- _DATA PROVIDED_:
**********

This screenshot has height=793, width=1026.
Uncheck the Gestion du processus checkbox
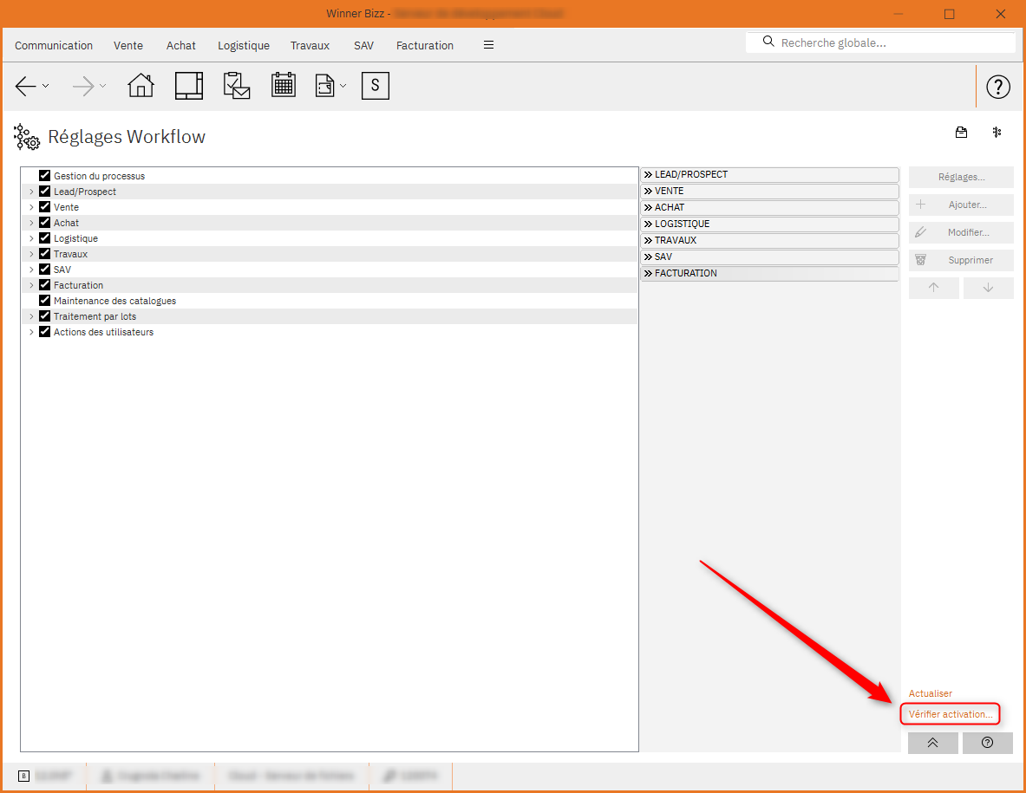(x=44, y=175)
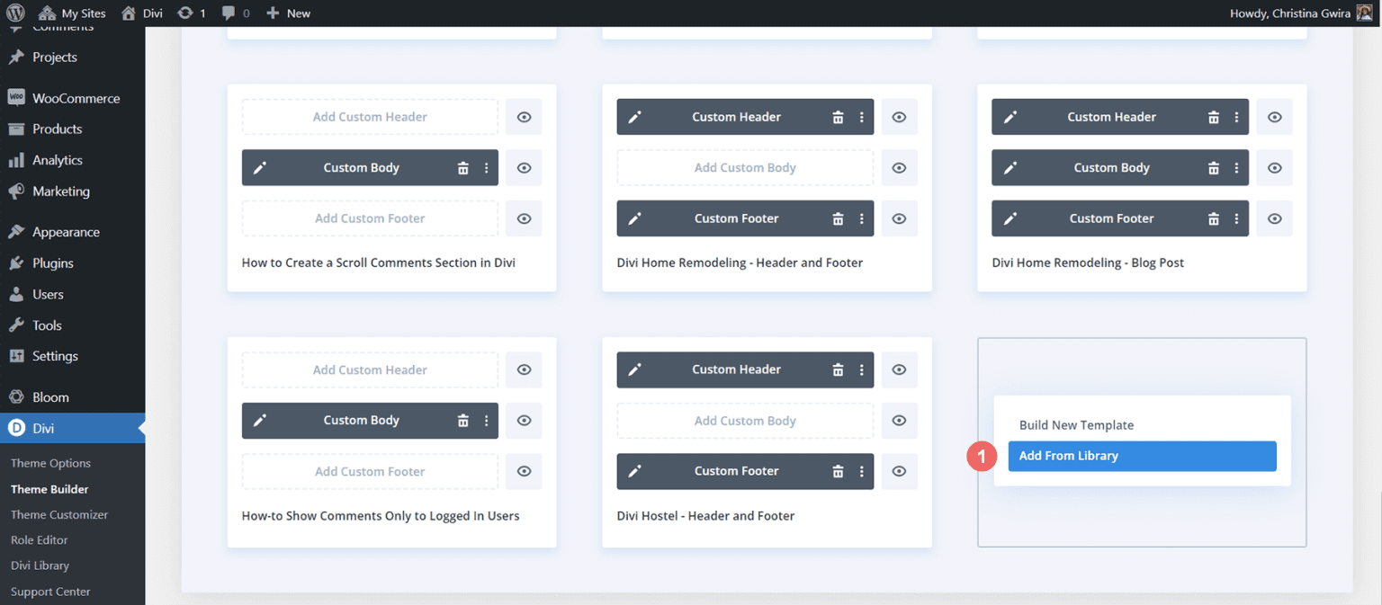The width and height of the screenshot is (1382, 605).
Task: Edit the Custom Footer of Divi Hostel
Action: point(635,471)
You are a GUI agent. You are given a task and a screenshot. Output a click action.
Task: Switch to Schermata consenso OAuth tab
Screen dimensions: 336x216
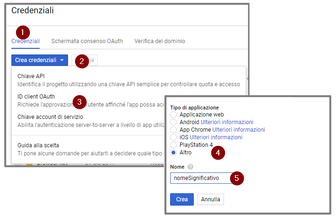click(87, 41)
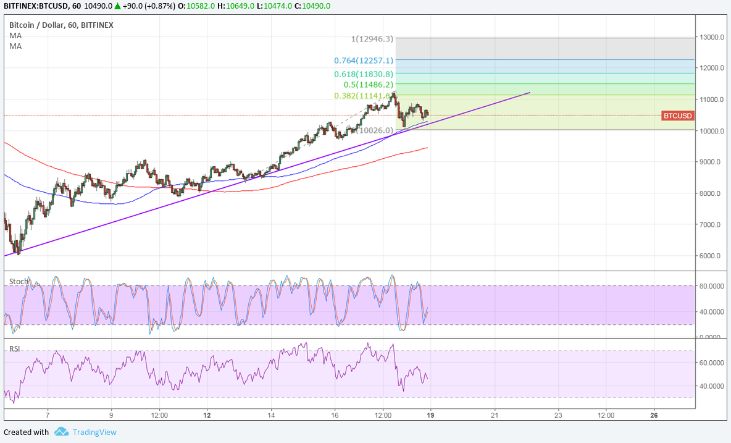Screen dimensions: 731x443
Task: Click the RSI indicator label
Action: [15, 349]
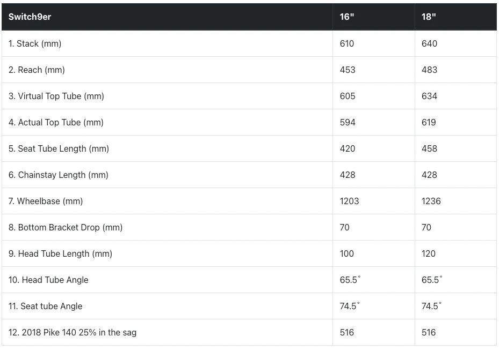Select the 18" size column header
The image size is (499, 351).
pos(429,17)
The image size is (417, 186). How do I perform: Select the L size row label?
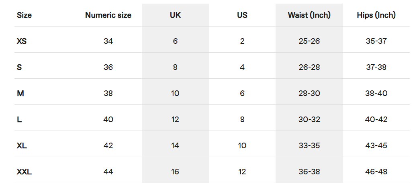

**********

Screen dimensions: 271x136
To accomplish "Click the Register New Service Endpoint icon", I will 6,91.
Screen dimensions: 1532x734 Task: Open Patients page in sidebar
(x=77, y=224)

**********

- _WHAT YOU SHOULD DO_:
Nothing but the lines above from the line with "This screenshot has height=793, width=1026." up to and including the line with "The image size is (417, 186)." should be returned, exactly as written and without pictures.

- _REPLY_:
This screenshot has height=793, width=1026.
Uncheck the Gestion du processus checkbox
(x=44, y=175)
The width and height of the screenshot is (1382, 605).
Task: Edit the Custom Footer of Divi Hostel
Action: point(635,471)
You are a GUI agent. You are given a task and a screenshot. Output a click action.
Task: Switch to Schermata consenso OAuth tab
Screen dimensions: 336x216
click(87, 41)
Screen dimensions: 731x443
Task: Click the RSI indicator label
Action: [15, 349]
Select the 18" size column header
The image size is (499, 351).
pos(429,17)
The image size is (417, 186). How do I perform: Select the L size row label?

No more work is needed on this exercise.